In [1]:
# !pip install -q -U trl transformers accelerate git+https://github.com/huggingface/peft.git
# !pip install -q datasets bitsandbytes einops wandb

In [2]:
import pandas as pd

In [3]:
import torch
from transformers import  AutoTokenizer
from transformers import AutoModelForCausalLM, AutoConfig, BitsAndBytesConfig

device = 'cuda:1'

bnb_config = BitsAndBytesConfig(
    load_in_4bit=True,
    bnb_4bit_quant_type="nf4",
    bnb_4bit_compute_dtype=torch.float16,
    
)

model_name = "microsoft/phi-2"
phi2_model_pretrained = AutoModelForCausalLM.from_pretrained(
    model_name,
    trust_remote_code=True,  
    quantization_config=bnb_config, 
    device_map={"": 1}
)

phi2_model_pretrained.config.use_cache = False


tokenizer = AutoTokenizer.from_pretrained(model_name, trust_remote_code=True, use_fast=False)
tokenizer.pad_token = tokenizer.eos_token
tokenizer.bos_token = tokenizer.eos_token


Loading checkpoint shards:   0%|          | 0/2 [00:00<?, ?it/s]

Special tokens have been added in the vocabulary, make sure the associated word embeddings are fine-tuned or trained.


In [4]:
from undecorated import undecorated
from types import MethodType

In [5]:
# generate_with_grad = undecorated(phi2_model_pretrained.generate)
# phi2_model_pretrained.generate_with_grad = MethodType(generate_with_grad, phi2_model_pretrained)

In [6]:
import torch
import torch.nn as nn
import torch.nn.functional as F

class CustomGELU(nn.Module):
    def forward(self, x):
        return F.gelu(x.clone())
    
class SimpleResBlock(nn.Module):
    def __init__(self, input_size):
        super().__init__()
        self.pre_norm = nn.LayerNorm(input_size)
        self.proj = nn.Sequential(
            nn.Linear(input_size, input_size),
            nn.GELU(),
            nn.Linear(input_size, input_size)
        )
    def forward(self, x):
        x = self.pre_norm(x)
        return x + self.proj(x)
    
class Phi2wrapper(nn.Module):
    
    #This defines the structure of the NN.
    def __init__(self, input_dim_CLIP=768, input_dim_phi2=2560, 
                 phi2_model=phi2_model_pretrained, 
                tokenizer=tokenizer, teacher_forcing = 3, device=device):
        
        super(Phi2wrapper, self).__init__()

Collected material ->
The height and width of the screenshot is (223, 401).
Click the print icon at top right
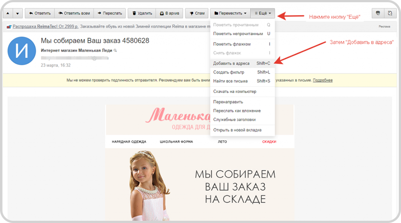(378, 13)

Exercise tasks ->
• a. In the Phi-2 notebook code, what default value does input_dim_phi2 take in Phi2wrapper?
• b. Rewrite the Phi-2 notebook code starting with "return x + self.proj(x)" and going on through "super(Phi2wrapper, self).__init__()", substituting "PhiWrapper" for "Phi2wrapper".
• c. Proceed with the Phi-2 notebook code from the point where it stops.
The material has no connection to the Phi-2 notebook code.

Responses for each task ->
• a. 2560

• b.
return x + self.proj(x)
    
class PhiWrapper(nn.Module):
    
    #This defines the structure of the NN.
    def __init__(self, input_dim_CLIP=768, input_dim_phi2=2560, 
                 phi2_model=phi2_model_pretrained, 
                tokenizer=tokenizer, teacher_forcing = 3, device=device):
        
        super(PhiWrapper, self).__init__()

• c.
        self.input_dim_CLIP = input_dim_CLIP
        self.input_dim_phi2 = input_dim_phi2
        self.projection_img = nn.Linear(self.input_dim_CLIP, self.input_dim_phi2, 
                                        bias=False)
                                                                                                                                                           
        self.resblock = SimpleResBlock(self.input_dim_phi2)
        self.phi2_model = phi2_model
        self.tokenizer = tokenizer

        self.device = device
        self.teacher_forcing = teacher_forcing

        bos = self.tokenizer("Context: ", return_tensors="pt", return_attention_mask=False)
        eoi = self.tokenizer(" Question: ", return_tensors="pt", return_attention_mask=False)
        eoa = self.tokenizer(" Answer: ", return_tensors="pt", return_attention_mask=False)
    
        self.bos_embedding = self.phi2_model.get_input_embeddings()(bos.input_ids.to(self.device)).squeeze(0)
        self.eoi_embedding = self.phi2_model.get_input_embeddings()(eoi.input_ids.to(self.device)).squeeze(0)
        self.eoa_embedding = self.phi2_model.get_input_embeddings()(eoa.input_ids.to(self.device)).squeeze(0)
        
        self.eos_embedding = self.phi2_model.get_input_embeddings()(torch.tensor(self.tokenizer.eos_token_id).to(self.device)).unsqueeze(0)

    def forward(self, x, input_q, target_a):

        x = x.detach()

        x = self.projection_img(x)
        x = self.resblock(x)

        batch_size = x.shape[0]
        
        input_q_embedding = self.phi2_model.get_input_embeddings()(input_q)
        
        x = torch.cat((self.bos_embedding.repeat(batch_size,1,1), x, 
                    self.eoi_embedding.repeat(batch_size,1,1), input_q_embedding, 
                    self.eoa_embedding.repeat(batch_size,1,1)), dim=1).detach()
                
        loss = 0 
        word_output_pred_tokens = None
        
        # iterate over max_answer length
        for idx in range(target_a.shape[1]): 
            
            # print(f'Input shape {x.shape}')
            out_phi = self.phi2_model.base_model.model.model.layers[0](x.to(torch.float16))
            
            for layer_idx in range(1, 32): 
                out_phi = self.phi2_model.base_model.model.model.layers[layer_idx](out_phi[0])
                
            out_phi = self.phi2_model.base_model.model.model.final_layernorm(out_phi[0])
            out_phi = self.phi2_model.base_model.model.lm_head(out_phi) ## torch.Size([batch, 55, 50297])
            
            next_word = torch.argmax(out_phi[:, -1, :], dim=-1) ## [batch]
            
            caption_word_token = target_a[:,idx].detach()
            caption_word_embedding = self.phi2_model.get_input_embeddings()(next_word).unsqueeze(1)
            
            ## instead of append like instruct image output words.. instruct image w1 out, instruct image w2 output ..
            x = torch.cat((x, caption_word_embedding), dim=1)
            
            loss_val = F.cross_entropy(out_phi[:, -1, :], caption_word_token, 
                        ignore_index=self.tokenizer.pad_token_id)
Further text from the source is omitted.